• Task objective: What is needed is an exact repeat of the lines from the one holding "Task: Open the notification bell icon" through the final line of the data, with no pictures.

*** Data shown ***

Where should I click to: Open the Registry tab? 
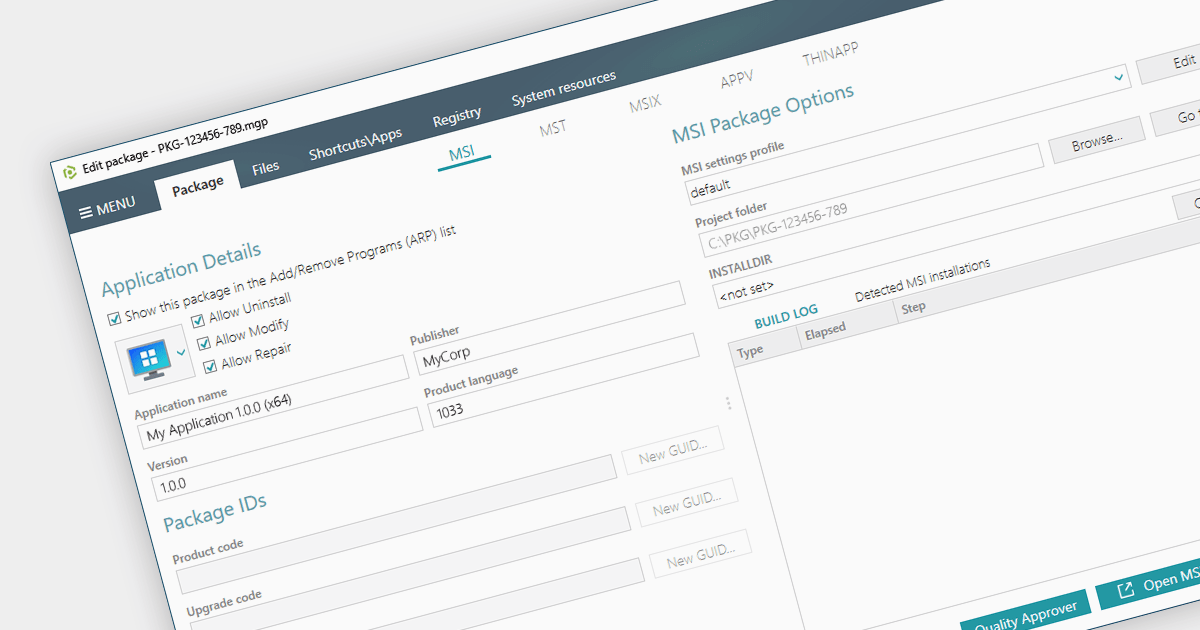point(456,116)
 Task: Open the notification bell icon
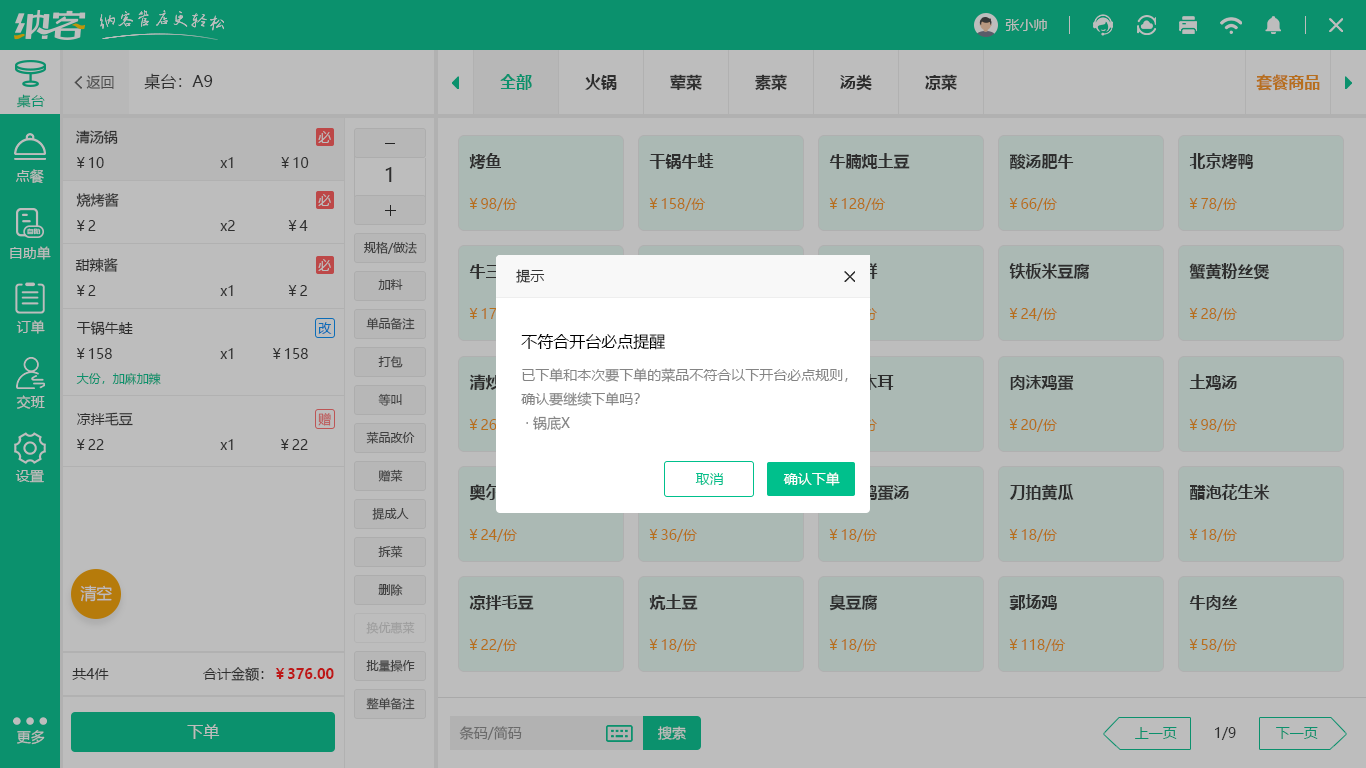pos(1273,25)
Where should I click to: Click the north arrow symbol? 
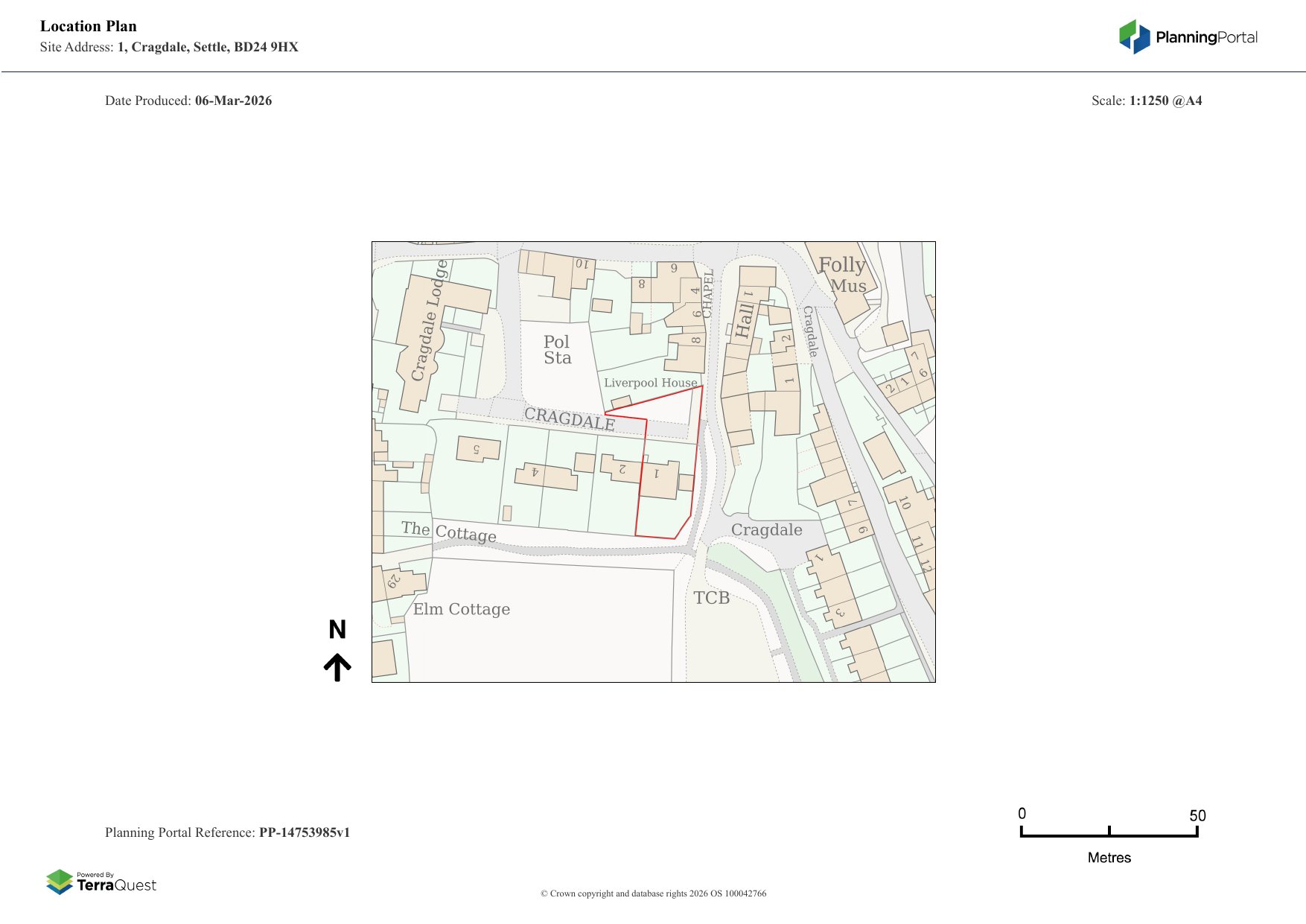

*** End of Data shown ***

• Response:
 Task: Open the notification bell icon
pos(1273,25)
Where should I click to: Click the north arrow symbol? 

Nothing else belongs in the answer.